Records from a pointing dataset

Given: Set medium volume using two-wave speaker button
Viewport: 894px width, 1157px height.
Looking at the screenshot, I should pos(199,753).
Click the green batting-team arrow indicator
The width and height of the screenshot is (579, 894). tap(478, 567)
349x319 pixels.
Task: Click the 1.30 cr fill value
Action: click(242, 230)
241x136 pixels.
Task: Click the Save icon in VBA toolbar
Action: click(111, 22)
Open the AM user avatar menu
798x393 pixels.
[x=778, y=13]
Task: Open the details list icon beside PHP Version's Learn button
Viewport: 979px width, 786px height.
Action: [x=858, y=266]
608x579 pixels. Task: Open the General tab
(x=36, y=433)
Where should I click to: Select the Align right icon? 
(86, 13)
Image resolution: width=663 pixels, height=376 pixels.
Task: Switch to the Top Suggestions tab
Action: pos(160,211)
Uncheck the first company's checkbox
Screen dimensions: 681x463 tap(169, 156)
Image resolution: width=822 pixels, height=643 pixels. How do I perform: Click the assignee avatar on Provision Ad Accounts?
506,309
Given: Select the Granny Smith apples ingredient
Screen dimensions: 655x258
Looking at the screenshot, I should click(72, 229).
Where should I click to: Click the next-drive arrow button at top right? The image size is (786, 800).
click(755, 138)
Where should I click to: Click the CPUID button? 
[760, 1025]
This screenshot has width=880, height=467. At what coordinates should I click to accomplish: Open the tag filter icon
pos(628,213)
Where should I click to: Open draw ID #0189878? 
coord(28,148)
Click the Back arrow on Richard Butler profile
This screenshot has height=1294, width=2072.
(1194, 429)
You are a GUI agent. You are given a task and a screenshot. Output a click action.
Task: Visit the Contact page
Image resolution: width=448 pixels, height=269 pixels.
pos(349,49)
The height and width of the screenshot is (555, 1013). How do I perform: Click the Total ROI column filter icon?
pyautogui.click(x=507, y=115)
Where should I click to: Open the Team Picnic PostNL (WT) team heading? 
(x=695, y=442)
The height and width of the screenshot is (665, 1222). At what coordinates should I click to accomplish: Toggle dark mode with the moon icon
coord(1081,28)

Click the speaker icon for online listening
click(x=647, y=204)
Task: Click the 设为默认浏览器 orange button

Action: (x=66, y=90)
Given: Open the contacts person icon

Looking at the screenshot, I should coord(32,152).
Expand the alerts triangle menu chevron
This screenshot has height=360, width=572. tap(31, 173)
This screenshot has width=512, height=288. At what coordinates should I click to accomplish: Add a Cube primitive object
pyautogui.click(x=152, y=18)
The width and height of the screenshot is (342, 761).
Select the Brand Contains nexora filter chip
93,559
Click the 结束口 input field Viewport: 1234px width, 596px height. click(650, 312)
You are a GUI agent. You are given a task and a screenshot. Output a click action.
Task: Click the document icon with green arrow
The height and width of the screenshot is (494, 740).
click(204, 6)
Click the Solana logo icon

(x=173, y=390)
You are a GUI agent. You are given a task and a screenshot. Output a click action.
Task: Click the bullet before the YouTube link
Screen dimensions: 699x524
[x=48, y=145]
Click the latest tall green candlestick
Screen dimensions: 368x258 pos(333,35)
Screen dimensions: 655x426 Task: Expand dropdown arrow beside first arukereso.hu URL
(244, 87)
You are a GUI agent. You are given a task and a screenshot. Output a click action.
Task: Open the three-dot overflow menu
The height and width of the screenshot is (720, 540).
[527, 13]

> _Description of the task_
Revise the records by replacing "Where should I click to" with "Where do I click to" everywhere it occurs, leaving the rest of each line unchanged.

> _Solution to this problem_
Given: Set medium volume using two-wave speaker button
Viewport: 894px width, 1157px height.
Looking at the screenshot, I should pos(199,753).
Click the green batting-team arrow indicator
The width and height of the screenshot is (579, 894). tap(478, 567)
349x319 pixels.
Task: Click the 1.30 cr fill value
Action: click(242, 230)
241x136 pixels.
Task: Click the Save icon in VBA toolbar
Action: click(111, 22)
Open the AM user avatar menu
798x393 pixels.
[x=778, y=13]
Task: Open the details list icon beside PHP Version's Learn button
Viewport: 979px width, 786px height.
Action: [x=858, y=266]
608x579 pixels. Task: Open the General tab
(x=36, y=433)
Where do I click to: Select the Align right icon? 
(86, 13)
Image resolution: width=663 pixels, height=376 pixels.
Task: Switch to the Top Suggestions tab
Action: pos(160,211)
Uncheck the first company's checkbox
Screen dimensions: 681x463 tap(169, 156)
Image resolution: width=822 pixels, height=643 pixels. How do I perform: Click the assignee avatar on Provision Ad Accounts?
506,309
Given: Select the Granny Smith apples ingredient
Screen dimensions: 655x258
Looking at the screenshot, I should click(72, 229).
Where do I click to: Click the next-drive arrow button at top right? The image size is (786, 800).
click(755, 138)
Where do I click to: Click the CPUID button? 
[760, 1025]
This screenshot has width=880, height=467. At what coordinates should I click to accomplish: Open the tag filter icon
pos(628,213)
Where do I click to: Open draw ID #0189878? 
coord(28,148)
Click the Back arrow on Richard Butler profile
This screenshot has height=1294, width=2072.
(1194, 429)
You are a GUI agent. You are given a task and a screenshot. Output a click action.
Task: Visit the Contact page
Image resolution: width=448 pixels, height=269 pixels.
pos(349,49)
The height and width of the screenshot is (555, 1013). How do I perform: Click the Total ROI column filter icon?
pyautogui.click(x=507, y=115)
Where do I click to: Open the Team Picnic PostNL (WT) team heading? 
(x=695, y=442)
The height and width of the screenshot is (665, 1222). At what coordinates should I click to accomplish: Toggle dark mode with the moon icon
coord(1081,28)

Click the speaker icon for online listening
click(x=647, y=204)
Task: Click the 设为默认浏览器 orange button

Action: (x=66, y=90)
Given: Open the contacts person icon

Looking at the screenshot, I should coord(32,152).
Expand the alerts triangle menu chevron
This screenshot has height=360, width=572. tap(31, 173)
This screenshot has width=512, height=288. At what coordinates should I click to accomplish: Add a Cube primitive object
pyautogui.click(x=152, y=18)
The width and height of the screenshot is (342, 761).
Select the Brand Contains nexora filter chip
93,559
Click the 结束口 input field Viewport: 1234px width, 596px height. click(650, 312)
You are a GUI agent. You are given a task and a screenshot. Output a click action.
Task: Click the document icon with green arrow
The height and width of the screenshot is (494, 740).
click(204, 6)
Click the Solana logo icon

(x=173, y=390)
You are a GUI agent. You are given a task and a screenshot. Output a click action.
Task: Click the bullet before the YouTube link
Screen dimensions: 699x524
[x=48, y=145]
Click the latest tall green candlestick
Screen dimensions: 368x258 pos(333,35)
Screen dimensions: 655x426 Task: Expand dropdown arrow beside first arukereso.hu URL
(244, 87)
You are a GUI agent. You are given a task and a screenshot. Output a click action.
Task: Open the three-dot overflow menu
The height and width of the screenshot is (720, 540).
[527, 13]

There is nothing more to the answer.